DHN Food Distributors v Tower Hamlets LBC [1976]: Summary

DHN Food Distributors v Tower Hamlets

Case name & citation: DHN Food Distributors Ltd v Tower Hamlets London Borough Council [1976] 1 WLR 852 (CA)

Court and jurisdiction: The Court of Appeal, England & Wales

Decided on: 4 March 1976

The bench of judges: Lord Denning MR, Goff LJ and Shaw LJ

Area of law: Corporate veil

What is the case about?

DHN Food Distributors v Tower Hamlets [1976] is a UK company law case wherein the courts decided to pierce the corporate veil and treated a group of companies as a single entity.

Facts of the case (DHN Food Distributors Ltd v Tower Hamlets LBC)

In a group of three companies, DHN served as the holding company.

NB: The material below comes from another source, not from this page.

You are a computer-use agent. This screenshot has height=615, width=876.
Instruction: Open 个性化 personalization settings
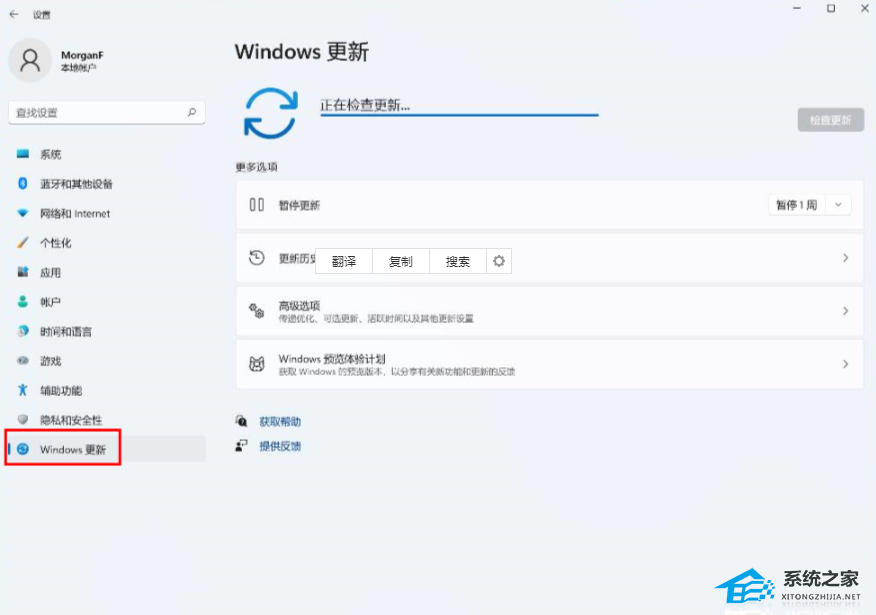pos(106,243)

The two subsidiaries were wholly owned by DHN. One subsidiary owned land that was utilized and occupied by DHN, while the other owned vehicles that were used by DHN. The land was going to be purchased by the government through compulsory acquisition, and DHN wanted compensation for the disruption to their operations.

The parent company argued that the Court of Appeal ought to “pierce the corporate veil” in order to treat the companies as being the same legal entity and to make it possible for compensation to be paid.

The issue that arose

Could DHN be granted compensation even though the premises being compulsorily acquired were owned by its subsidiary?  

Judgment of the Court in DHN Food Distributors v Tower Hamlets

The Court of Appeal decided in the case of DHN Food Distributors Ltd to award compensation to the group for the reason that it believed it was appropriate to pierce the corporate veil.

In finding that “the three companies should, for present purposes, be treated as one,” Lord Denning disregarded the view that the parent company and each of its subsidiaries have their own separate legal personality. He said: the group of companies is a partnership in which all the “companies are partners”.

The fact that the parent company held total control over each of its subsidiaries provided sufficient justification for the piercing. As a result, the compensation that the parent company had been demanding was granted.

In the context of company group structures, the other two judges of the court, Goff and Shaw LJJ, found that there was no general jurisdiction to pierce the corporate veil. On the other hand, Goff and Shaw LJJ decided, based on the facts presented, that the companies could all be treated as one entity because of the level of control exercised by the parent company over the subsidiaries. The subsidiaries did not perform any distinct functions and shared the same board of directors as the parent company.

Further, in this case, the claimants did not rely solely on the doctrine of piercing the corporate veil; rather, they also relied on other grounds. For instance, the Court determined that DHN had a sufficient interest in the land to warrant compensation for disturbance. Because the subsidiary held the property on trust for DHN, it had an irrevocable license to occupy the land as well as an equitable interest in the property.

A critical view

The decision in DHN Food Distributors v Tower Hamlets was soon criticized. The House of Lords overturned Lord Denning’s view in the Woolfson v Strathclyde Regional Council [1978] case and instead gave precedence to the Salomon principle. The court decided not to lift the “corporate veil” and instead considered each company and the plaintiff himself to be separate legal entities. As a result, the court did not award compensation for the disruption of business.

In this case, their Lordships sought to put restrictions on the application of the doctrine of piercing the corporate veil with Lord Keith stating that the veil should be pierced “only where special circumstances exist indicating that it is a mere façade concealing the true facts”. This establishes fraud as a primary basis for piercing the veil that corporations hide behind.